Neural Focused Ant Colony Optimization (NeuFACO) is a non-autoregressive framework for solving the Traveling Salesman Problem (TSP). It combines reinforcement learning with advanced Ant Colony Optimization (ACO) techniques to achieve both efficiency and solution quality. The code is built upon the codebase of GFACS, which itself is developed based on the DeepACO codebase.
Uses Proximal Policy Optimization (PPO) to train a Graph Neural Network (GNN).
Generates instance-specific heuristic guidance rather than relying on fixed training schemes.
Incorporates candidate lists, focused tour modification, and scalable local search.
Efficiently integrates the learned heuristic into the solution process.
Leverages amortized inference together with the parallel stochastic exploration of ACO.

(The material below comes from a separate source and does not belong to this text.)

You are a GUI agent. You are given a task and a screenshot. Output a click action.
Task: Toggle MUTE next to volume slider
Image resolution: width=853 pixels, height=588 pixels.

Provides fast and high-quality solutions across diverse TSP instances.
- Python 3.11.5
- PyTorch 2.1.1
- PyTorch Geometric 2.4.0
We strongly recommend using uv for virtual environment in this project.
uv venv python=3.11
uv pip install torch torch_geometric
uv pip install numpy numba pandas pyvrp scipy tdqm wandb
For the complete list of dependencies, please refer to the requirements.txt file.
For the usage of the code, please refer to each folder's README.md file.